From Albert R. Johnson, Signalman USS CROSBY DD164/APD17:
“I joined the Naval Reserve on October 10, 1940 and was discharged October 3, 1945. During that four years, eleven months and twenty-four days I had many memorable experiences on the USS Crosby DD 164/APD 17. The first year December 17th, 1940 to December 7th, 1941 was spent in what was called “neutrality patrol” of the west coast of the US. Europe was involved in an all out war of the allies (England, France, Etc.) with the axis countries mainly Germany and Italy. The United States remained neutral until December 7th, 1941 just 10 days before our 1 year of active duty was to end.

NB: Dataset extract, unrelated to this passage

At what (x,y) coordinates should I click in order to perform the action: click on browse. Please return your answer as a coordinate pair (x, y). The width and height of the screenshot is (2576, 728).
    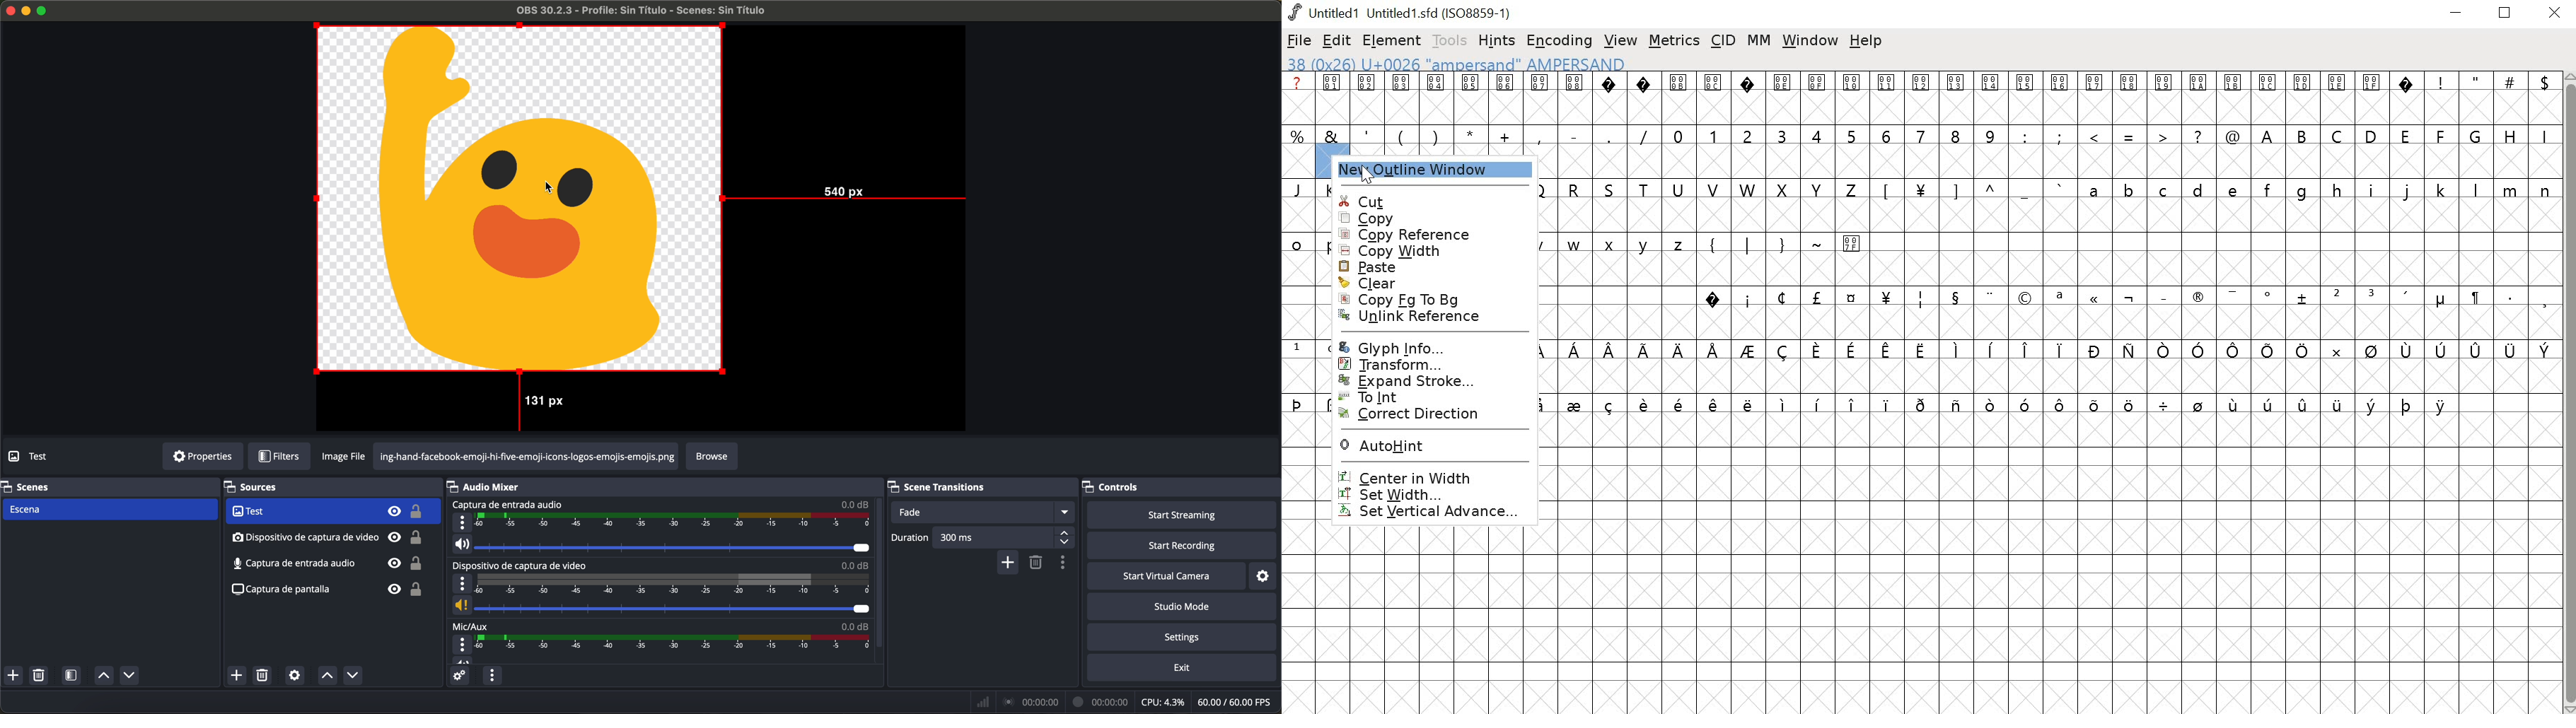
    Looking at the image, I should click on (712, 457).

At the time of the attack on Pearl Harbor, the USS Crosby was at the destroyer base at San Diego, California for an overhaul that was to take two months. I was on liberty standing on the steps of the Broadway Street YMCA, when the word was flashed that the Naval base at Pearl Harbor, HI was under attack, and that all military personnel should return to the bases or ships. I was about five miles from the destroyer base. I had no transportation, so I began walking. I noticed armed Marines going into the bars and ordering military personnel to get out and into large trucks waiting in the middle of Broadway. It was hard to believe that we were at war.
I finally got to the base and to the Crosby. Practice ammunition, torpedoes and depth charges had to be replaced with live ammunition, torpedoes and depth charges. After eight hours of feverish labor by all hands, including the officers we got underway. Our mission was to escort the aircraft carrier Saratoga to Pearl Harbor. The Saratoga was loaded with planes, supplies and personnel needed at Pearl Harbor. Men and boys who had joined the Navy that morning were going to active duty in a war zone with no training – all they had were the necessary shots and inoculations.
As we stood out ahead of the Saratoga, people were waving and hollering “good luck”, little did anyone realize that half of the Navy ships that were guarding the west coast were leaving. The Japanese could have landed anywhere they wanted to. After a few hundred miles of screening for the Saratoga, it was decided that she would go on unescorted as the destroyers would need to fuel at sea due to high amount of oil used at flank speed.
We returned to base and were occupied chasing Japanese subs, training armed guard gun crews that would be stationed on merchant ships in convoys mainly to Europe. We also were used to train a new Marine corps group called the “Marine Raiders” - Colonels James Roosevelt (son of the President) and Edson (?) units aboard the Crosby.
In December of 1942 we were sent to Mare Island, California where we would be converted to a high speed transport. Basically the forward boilers were taken out and living spaces for a company (about 100 men) replaced the fire room and boilers. Thus, the destroyer transports were able to carry specially trained troops to lead the large landing forces into battle.
I was a signalman and on the invasions. I went into the beach with the troops to provide communication between the ship and shore party. This meant facing often severe enemy fire on the way into the beach. From February 1943 until June 1945 we made no more opposed landings into enemy held islands. In February 1943, we left San Francisco for the South Pacific.”